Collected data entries
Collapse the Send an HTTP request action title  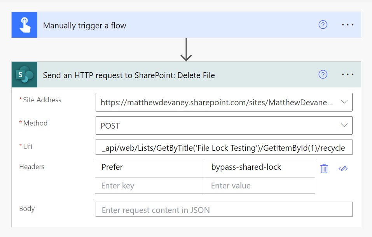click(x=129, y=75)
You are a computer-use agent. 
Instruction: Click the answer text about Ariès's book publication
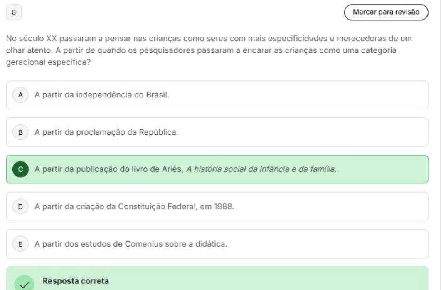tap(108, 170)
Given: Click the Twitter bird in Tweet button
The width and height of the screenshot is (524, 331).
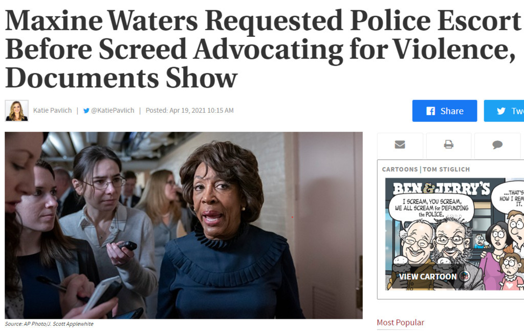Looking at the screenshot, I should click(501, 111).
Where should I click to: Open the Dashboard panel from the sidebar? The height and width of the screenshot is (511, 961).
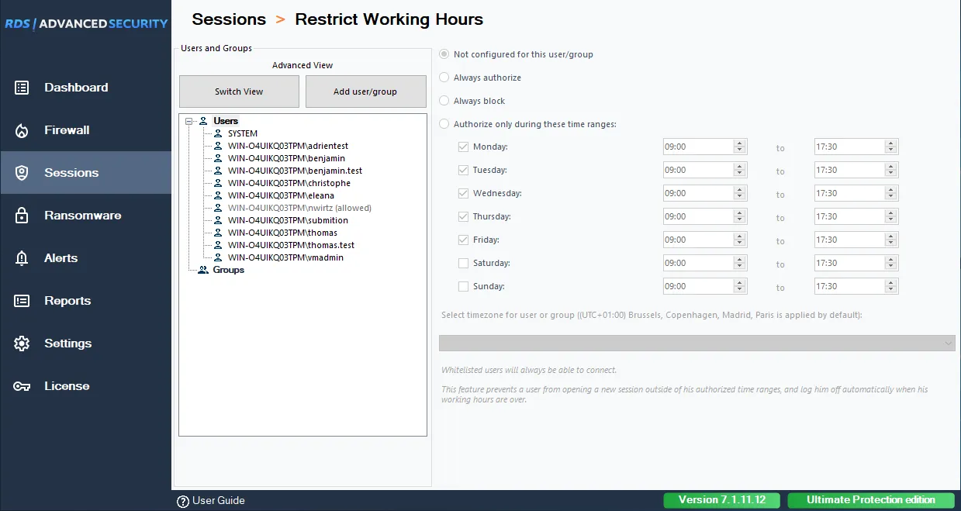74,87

*What the task asks*:
Of the entries above, print exactly those lines that run from the one containing "Instruction: Click the" through the last line, excluding any pictures.

*Exercise result*:
Instruction: Click the answer text about Ariès's book publication
tap(108, 170)
Given: Click the Twitter bird in Tweet button
The width and height of the screenshot is (524, 331).
Looking at the screenshot, I should click(501, 111).
Where should I click to: Open the Dashboard panel from the sidebar? The height and width of the screenshot is (511, 961).
74,87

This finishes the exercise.